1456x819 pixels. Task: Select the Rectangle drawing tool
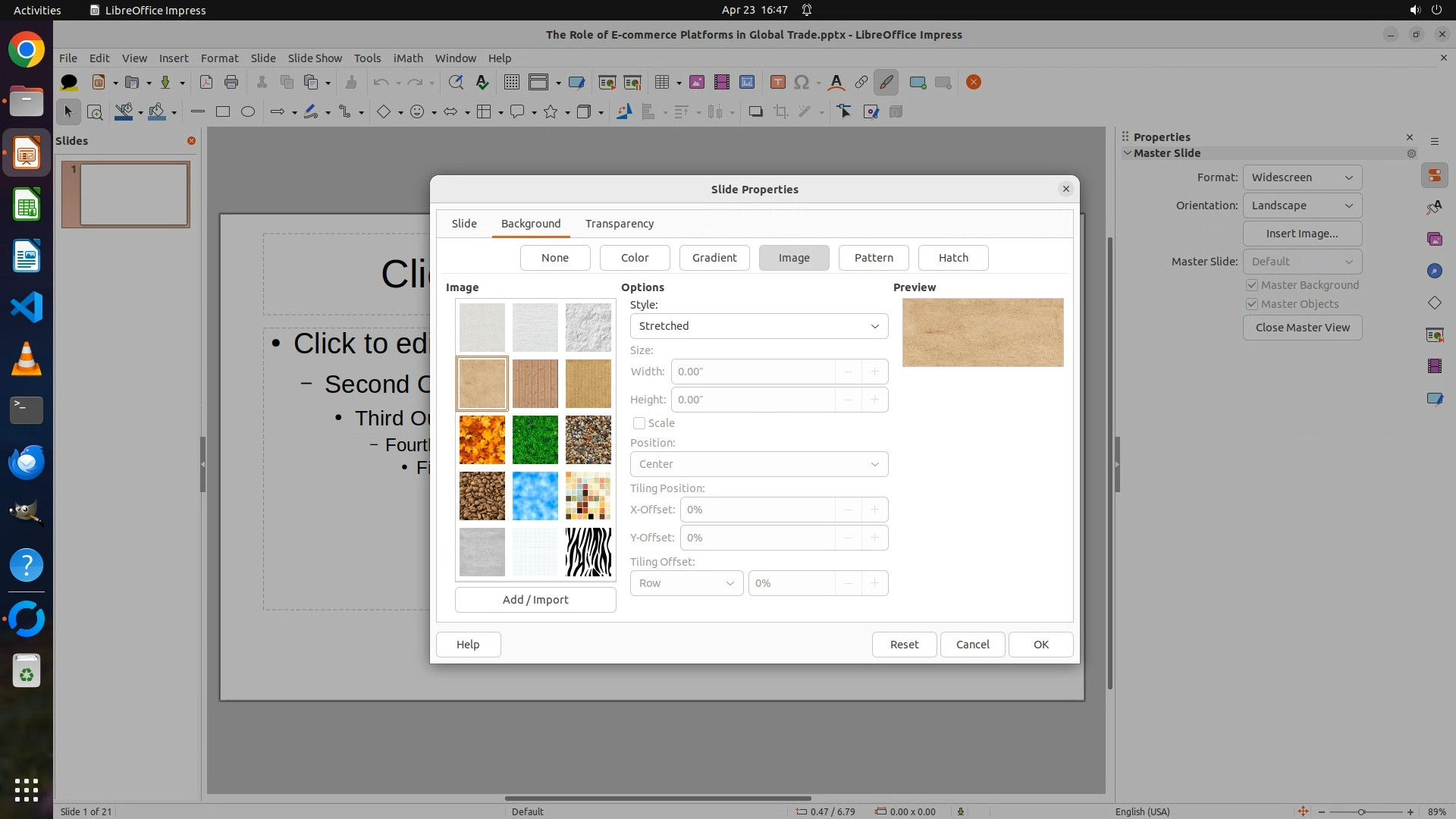click(x=223, y=112)
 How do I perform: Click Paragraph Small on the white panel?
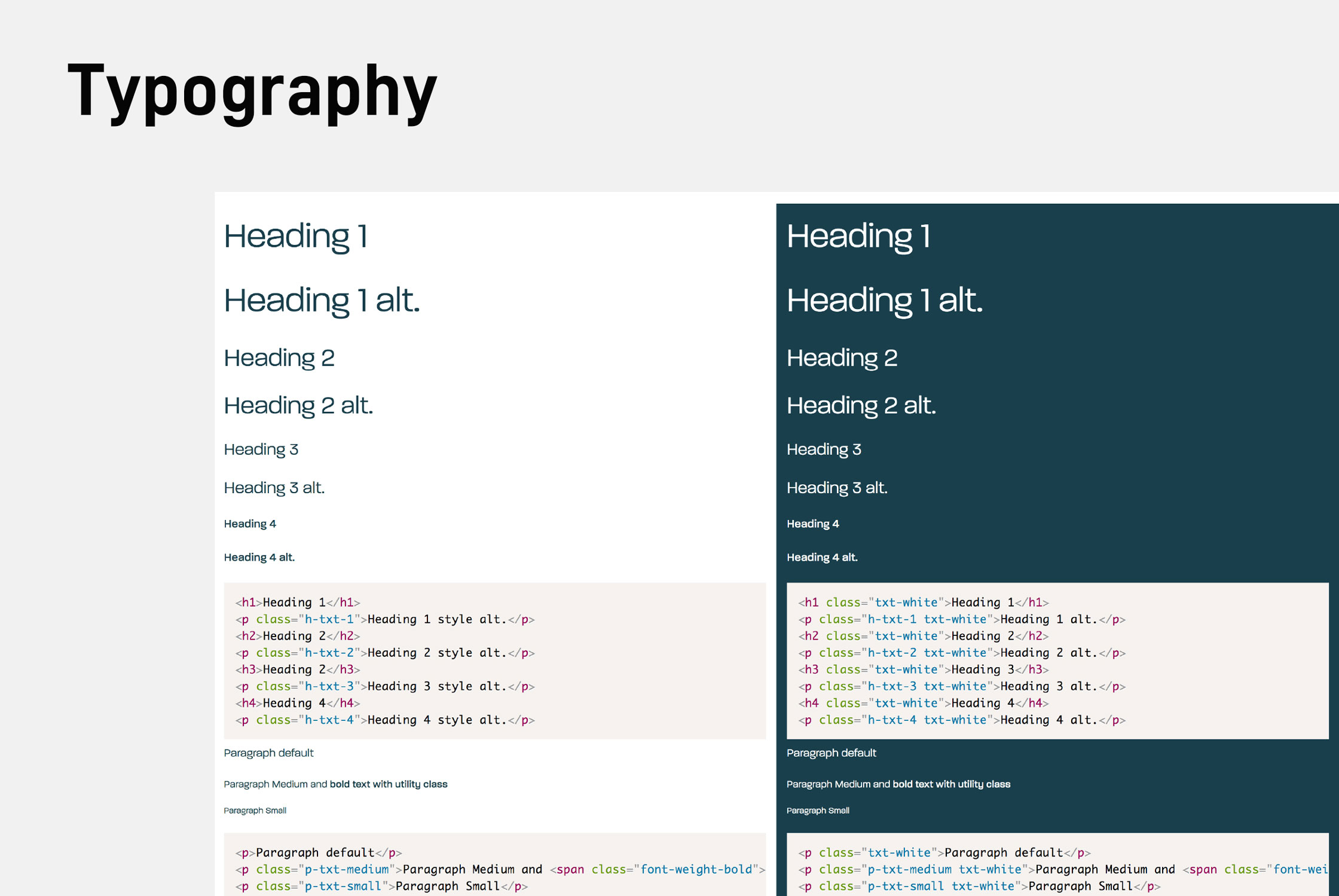tap(255, 811)
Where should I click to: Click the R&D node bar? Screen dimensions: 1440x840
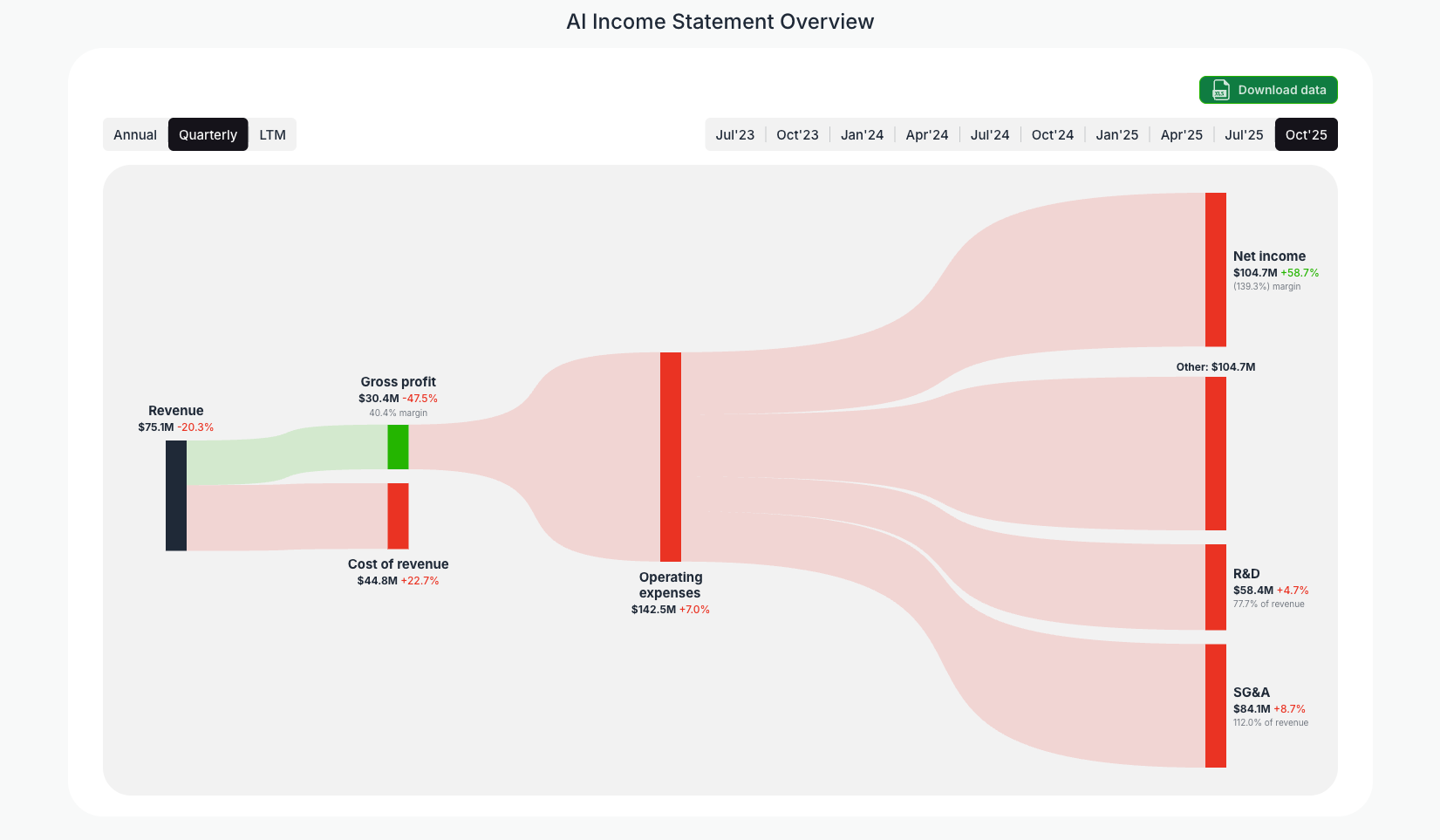click(1214, 586)
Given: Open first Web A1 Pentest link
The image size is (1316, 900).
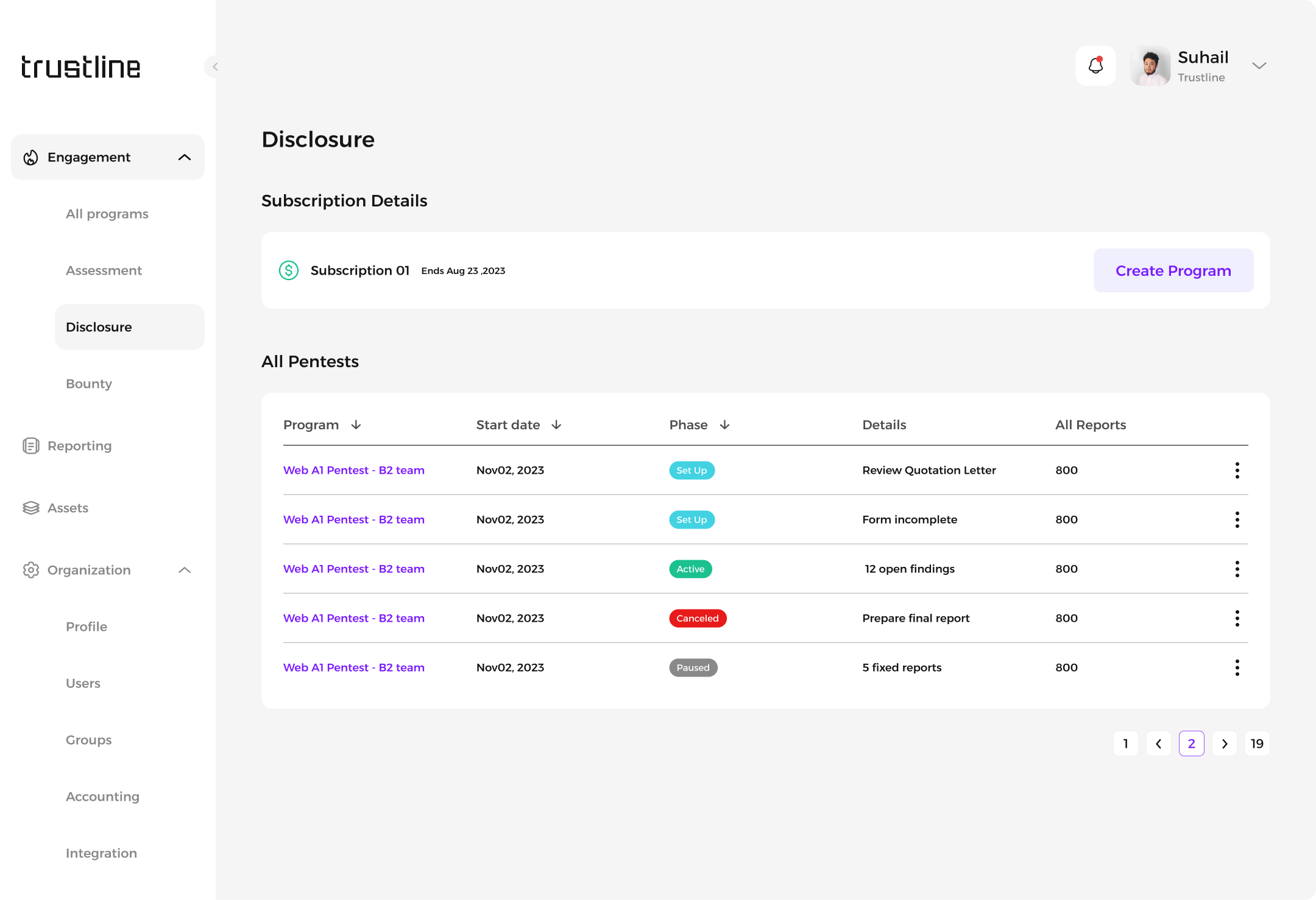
◇ ◇ ◇ ◇ ◇ ◇ ◇
## PROBLEM TO SOLVE
The pictures stay out; everything else in the records above must be repeated exactly.

## WRITTEN ANSWER
1456x819 pixels. Task: Select the Rectangle drawing tool
click(x=223, y=112)
 How do I perform: Click Paragraph Small on the white panel?
tap(255, 811)
Where should I click to: Click the R&D node bar? Screen dimensions: 1440x840
click(1214, 586)
Given: Open first Web A1 Pentest link
The image size is (1316, 900).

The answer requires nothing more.